WORK INSTRUCTIONS: Write out the part of the Turks and Caicos Islands Regiment text below from "The Turks and Caicos Islands Regiment" to "the United Kingdom.", word for word.

SUPPLIED PASSAGE:

=== Begin Enclosure ===

Home defence unit of the Turks and Caicos Islands

The Turks and Caicos Islands Regiment is the home defence unit of the British Overseas Territory of the Turks and Caicos Islands. It is a territorial infantry and engineer reserve unit of the British Armed Forces that was formed in 2020. The Regiment has an authorized strength level objective of 46 personnel, akin to that of a platoon-sized unit.

==Background==
The Turks and Caicos Islands, as a British Overseas Territory, are defended by the United Kingdom.

==Structure==
The TCI Regiment state that they are a Contingent Military Force and have three main functions:

1. Defence of the Islands
2. Disaster Relief and Humanitarian Assistance
3. Border Protection.

==History==
Governor Nigel Dakin announced in early December 2019 that the Turks and Caicos was going to build its own defence regiment, the Turks and Caicos Regiment, with the assistance of the United Kingdom Ministry of Defence, similar to the Royal Bermuda Regiment, the Cayman Islands Regiment, the Royal Montserrat Defence Force, the Falkland Islands Defence Force, and the Royal Gibraltar Regiment. The Turks and Caicos Regiment, like the Royal Bermuda Regiment and the Cayman Islands Regiment, would focus on increasing the nation's security, and, in times of natural disasters, the regiment would be trained in engineering and communications. In mid-December 2019, a team from the United Kingdom Ministry of Defence was on Turks and Caicos to start building the regiment. It is projected that the Turk and Caicos Regiment will become operational sometime in the third quarter of 2020.

In spring 2020, a Security and Assistance Team from the United Kingdom Ministry of Defence arrived in Turks and Caicos to assist with the COVID-19 pandemic, the 2020 Atlantic hurricane season, and to help build the new Turks and Caicos Regiment.

In early June 2020, Lieutenant Colonel Ennis Grant was appointed as commanding officer of the new Turks and Caicos Regiment. An additional five permanent staff and forty reserve posts consisting of non-commissioned officers and marines will be recruited later in 2020.

=== End Enclosure ===

PROVIDED INFORMATION:

=== Begin Enclosure ===

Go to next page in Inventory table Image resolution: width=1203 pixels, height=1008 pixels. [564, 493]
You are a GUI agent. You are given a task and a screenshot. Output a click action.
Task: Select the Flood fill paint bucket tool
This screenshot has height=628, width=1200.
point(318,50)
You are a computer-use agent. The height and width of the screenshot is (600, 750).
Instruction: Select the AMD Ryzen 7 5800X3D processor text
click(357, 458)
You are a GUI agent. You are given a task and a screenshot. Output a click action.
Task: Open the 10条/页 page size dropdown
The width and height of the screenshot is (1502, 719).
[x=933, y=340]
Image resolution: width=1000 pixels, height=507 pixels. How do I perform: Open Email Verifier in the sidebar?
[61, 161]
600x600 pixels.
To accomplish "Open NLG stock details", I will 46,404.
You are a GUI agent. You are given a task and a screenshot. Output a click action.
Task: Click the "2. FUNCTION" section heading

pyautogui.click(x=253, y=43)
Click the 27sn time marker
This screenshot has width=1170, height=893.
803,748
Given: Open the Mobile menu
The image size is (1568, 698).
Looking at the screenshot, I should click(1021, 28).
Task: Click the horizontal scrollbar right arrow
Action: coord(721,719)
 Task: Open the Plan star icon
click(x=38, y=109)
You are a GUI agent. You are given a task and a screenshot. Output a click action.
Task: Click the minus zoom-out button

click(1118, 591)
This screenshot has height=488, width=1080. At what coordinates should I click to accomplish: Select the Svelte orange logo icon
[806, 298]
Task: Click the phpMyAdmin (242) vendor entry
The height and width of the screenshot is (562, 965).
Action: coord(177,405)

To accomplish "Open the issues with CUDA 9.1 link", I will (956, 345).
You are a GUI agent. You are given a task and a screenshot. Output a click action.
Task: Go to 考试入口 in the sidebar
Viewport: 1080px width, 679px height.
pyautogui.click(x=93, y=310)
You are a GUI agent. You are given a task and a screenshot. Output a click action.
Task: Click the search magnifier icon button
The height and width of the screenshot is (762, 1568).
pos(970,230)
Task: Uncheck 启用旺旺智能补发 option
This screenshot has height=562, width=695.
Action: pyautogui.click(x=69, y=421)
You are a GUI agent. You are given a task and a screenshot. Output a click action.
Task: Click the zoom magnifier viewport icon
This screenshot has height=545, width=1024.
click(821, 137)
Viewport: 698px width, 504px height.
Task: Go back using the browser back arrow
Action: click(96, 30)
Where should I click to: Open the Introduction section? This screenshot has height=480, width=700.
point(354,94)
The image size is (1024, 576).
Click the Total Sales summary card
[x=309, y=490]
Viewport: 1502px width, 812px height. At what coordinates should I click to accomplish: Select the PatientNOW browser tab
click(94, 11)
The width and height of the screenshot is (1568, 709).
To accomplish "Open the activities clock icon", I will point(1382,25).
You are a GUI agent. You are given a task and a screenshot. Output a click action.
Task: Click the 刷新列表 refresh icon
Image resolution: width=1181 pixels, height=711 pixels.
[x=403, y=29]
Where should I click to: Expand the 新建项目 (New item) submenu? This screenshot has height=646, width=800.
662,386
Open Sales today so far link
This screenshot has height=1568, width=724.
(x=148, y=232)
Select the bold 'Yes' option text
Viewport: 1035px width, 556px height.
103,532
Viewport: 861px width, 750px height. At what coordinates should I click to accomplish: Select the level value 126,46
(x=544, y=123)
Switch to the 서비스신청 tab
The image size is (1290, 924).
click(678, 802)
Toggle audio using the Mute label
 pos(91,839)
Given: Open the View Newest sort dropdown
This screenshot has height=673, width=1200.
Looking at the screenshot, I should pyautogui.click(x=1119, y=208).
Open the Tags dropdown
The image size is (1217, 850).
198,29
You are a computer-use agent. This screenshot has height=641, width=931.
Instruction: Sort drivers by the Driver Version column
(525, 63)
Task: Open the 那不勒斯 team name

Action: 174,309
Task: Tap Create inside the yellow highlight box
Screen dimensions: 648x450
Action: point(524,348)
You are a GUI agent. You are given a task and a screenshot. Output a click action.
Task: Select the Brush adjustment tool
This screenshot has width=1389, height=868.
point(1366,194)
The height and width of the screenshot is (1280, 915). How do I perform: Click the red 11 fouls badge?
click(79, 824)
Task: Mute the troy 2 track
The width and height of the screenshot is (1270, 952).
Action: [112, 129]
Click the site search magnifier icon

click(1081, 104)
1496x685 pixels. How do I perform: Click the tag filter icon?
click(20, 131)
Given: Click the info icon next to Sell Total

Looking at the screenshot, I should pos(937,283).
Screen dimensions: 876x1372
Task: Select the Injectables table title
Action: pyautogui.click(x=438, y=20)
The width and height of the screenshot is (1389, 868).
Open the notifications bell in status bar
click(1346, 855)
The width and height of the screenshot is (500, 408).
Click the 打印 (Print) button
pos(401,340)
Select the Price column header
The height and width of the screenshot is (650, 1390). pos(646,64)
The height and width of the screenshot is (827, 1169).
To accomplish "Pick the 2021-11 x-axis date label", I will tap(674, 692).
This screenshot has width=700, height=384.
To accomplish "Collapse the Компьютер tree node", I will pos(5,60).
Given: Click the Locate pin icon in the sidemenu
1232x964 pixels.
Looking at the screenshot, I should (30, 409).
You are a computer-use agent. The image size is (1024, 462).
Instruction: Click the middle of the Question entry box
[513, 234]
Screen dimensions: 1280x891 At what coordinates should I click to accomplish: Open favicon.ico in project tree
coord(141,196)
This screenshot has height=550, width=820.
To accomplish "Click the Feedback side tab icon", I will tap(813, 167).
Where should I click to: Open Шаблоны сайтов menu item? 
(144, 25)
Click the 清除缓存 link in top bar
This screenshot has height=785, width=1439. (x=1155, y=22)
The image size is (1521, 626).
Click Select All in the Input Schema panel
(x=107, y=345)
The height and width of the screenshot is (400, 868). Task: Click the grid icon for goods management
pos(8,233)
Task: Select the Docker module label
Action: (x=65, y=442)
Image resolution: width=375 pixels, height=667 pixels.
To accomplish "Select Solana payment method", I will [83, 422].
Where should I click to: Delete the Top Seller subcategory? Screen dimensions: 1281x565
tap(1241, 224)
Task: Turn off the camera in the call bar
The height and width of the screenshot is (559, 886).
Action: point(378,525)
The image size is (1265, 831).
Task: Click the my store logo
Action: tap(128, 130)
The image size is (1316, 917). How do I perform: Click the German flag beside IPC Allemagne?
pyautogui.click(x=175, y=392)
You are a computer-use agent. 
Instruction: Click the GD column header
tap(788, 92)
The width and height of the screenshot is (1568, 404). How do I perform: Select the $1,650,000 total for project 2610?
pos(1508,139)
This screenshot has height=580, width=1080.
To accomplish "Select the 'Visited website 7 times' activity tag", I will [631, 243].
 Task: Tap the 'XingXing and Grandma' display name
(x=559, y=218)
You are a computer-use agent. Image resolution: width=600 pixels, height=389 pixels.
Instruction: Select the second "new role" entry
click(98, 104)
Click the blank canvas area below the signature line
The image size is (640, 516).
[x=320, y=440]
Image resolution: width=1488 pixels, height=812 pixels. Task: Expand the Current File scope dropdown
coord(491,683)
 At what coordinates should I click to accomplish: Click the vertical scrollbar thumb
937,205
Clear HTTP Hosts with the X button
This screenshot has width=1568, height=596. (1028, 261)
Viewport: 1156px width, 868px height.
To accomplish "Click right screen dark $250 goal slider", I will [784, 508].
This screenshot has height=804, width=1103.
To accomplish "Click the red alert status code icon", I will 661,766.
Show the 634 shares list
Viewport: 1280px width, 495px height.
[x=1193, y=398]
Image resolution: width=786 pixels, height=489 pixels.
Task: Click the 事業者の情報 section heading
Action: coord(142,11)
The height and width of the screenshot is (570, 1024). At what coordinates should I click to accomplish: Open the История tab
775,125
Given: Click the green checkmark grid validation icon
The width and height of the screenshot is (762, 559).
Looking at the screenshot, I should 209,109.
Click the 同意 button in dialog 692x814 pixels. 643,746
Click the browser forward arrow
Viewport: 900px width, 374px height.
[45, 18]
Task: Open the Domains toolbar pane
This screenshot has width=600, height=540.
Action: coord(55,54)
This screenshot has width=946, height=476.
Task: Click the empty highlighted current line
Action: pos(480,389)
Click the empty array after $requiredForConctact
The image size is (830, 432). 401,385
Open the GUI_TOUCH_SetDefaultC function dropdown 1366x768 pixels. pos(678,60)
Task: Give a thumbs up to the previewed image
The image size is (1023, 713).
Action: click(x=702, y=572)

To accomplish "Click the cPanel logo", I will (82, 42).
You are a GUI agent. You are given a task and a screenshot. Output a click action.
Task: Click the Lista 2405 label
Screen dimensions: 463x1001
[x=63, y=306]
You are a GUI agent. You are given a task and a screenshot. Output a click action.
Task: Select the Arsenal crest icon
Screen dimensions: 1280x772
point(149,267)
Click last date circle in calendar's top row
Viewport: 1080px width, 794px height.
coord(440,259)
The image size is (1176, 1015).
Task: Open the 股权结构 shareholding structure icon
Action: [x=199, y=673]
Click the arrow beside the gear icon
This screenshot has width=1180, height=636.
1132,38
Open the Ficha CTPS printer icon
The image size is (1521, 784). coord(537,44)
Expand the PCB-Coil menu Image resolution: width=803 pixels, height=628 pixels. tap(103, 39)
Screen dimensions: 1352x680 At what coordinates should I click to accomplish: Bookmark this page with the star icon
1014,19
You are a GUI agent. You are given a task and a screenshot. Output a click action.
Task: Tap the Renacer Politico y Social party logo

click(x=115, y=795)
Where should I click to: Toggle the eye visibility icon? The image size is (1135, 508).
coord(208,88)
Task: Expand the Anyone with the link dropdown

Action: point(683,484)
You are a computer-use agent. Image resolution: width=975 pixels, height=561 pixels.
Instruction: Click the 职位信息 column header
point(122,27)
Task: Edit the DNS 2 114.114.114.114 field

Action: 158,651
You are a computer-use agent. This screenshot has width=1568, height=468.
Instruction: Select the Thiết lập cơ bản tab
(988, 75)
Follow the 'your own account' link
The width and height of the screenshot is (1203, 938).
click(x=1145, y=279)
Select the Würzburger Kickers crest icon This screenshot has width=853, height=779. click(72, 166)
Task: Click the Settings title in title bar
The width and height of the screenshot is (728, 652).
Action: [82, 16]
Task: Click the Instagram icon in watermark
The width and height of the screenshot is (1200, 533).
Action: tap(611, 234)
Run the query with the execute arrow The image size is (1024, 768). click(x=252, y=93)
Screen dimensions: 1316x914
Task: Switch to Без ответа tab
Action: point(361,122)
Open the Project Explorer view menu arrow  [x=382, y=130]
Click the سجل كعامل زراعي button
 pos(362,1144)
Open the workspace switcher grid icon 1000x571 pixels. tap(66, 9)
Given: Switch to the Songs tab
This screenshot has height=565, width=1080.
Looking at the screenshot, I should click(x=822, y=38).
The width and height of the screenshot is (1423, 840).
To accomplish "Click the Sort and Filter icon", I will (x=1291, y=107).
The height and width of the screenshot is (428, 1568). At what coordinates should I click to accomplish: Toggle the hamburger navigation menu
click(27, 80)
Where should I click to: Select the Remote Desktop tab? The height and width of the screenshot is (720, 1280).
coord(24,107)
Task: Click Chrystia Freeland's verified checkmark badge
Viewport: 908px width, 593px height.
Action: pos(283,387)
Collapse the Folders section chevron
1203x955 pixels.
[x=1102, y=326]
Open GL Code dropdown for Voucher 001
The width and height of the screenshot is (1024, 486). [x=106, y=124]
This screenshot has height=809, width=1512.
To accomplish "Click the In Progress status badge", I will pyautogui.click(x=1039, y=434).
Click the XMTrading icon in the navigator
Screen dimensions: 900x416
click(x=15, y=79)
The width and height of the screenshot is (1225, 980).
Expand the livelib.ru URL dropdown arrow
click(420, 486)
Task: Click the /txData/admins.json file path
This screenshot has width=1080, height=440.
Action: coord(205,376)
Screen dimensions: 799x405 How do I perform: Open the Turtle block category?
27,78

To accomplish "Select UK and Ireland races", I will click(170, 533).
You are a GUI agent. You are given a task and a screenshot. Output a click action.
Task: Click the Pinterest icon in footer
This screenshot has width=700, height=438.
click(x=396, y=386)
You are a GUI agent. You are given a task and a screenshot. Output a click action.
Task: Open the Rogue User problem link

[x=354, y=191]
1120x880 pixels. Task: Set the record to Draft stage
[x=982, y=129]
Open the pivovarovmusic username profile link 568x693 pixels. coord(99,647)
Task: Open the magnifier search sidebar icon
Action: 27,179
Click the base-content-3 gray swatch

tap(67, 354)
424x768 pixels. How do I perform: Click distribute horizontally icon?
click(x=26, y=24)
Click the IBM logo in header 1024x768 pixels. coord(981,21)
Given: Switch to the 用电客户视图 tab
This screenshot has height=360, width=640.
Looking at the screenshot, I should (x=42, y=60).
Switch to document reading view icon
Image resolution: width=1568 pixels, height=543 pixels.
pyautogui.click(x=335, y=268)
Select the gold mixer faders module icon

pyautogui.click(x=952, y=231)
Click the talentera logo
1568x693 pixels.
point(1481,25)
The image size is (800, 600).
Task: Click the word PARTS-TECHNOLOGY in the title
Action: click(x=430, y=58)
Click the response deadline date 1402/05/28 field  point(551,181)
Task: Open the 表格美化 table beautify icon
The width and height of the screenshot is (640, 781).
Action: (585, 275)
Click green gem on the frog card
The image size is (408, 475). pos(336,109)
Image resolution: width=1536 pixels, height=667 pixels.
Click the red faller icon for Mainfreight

=== End Enclosure ===

SOLUTION FOR THIS PROBLEM:
The Turks and Caicos Islands Regiment is the home defence unit of the British Overseas Territory of the Turks and Caicos Islands. It is a territorial infantry and engineer reserve unit of the British Armed Forces that was formed in 2020. The Regiment has an authorized strength level objective of 46 personnel, akin to that of a platoon-sized unit.

==Background==
The Turks and Caicos Islands, as a British Overseas Territory, are defended by the United Kingdom.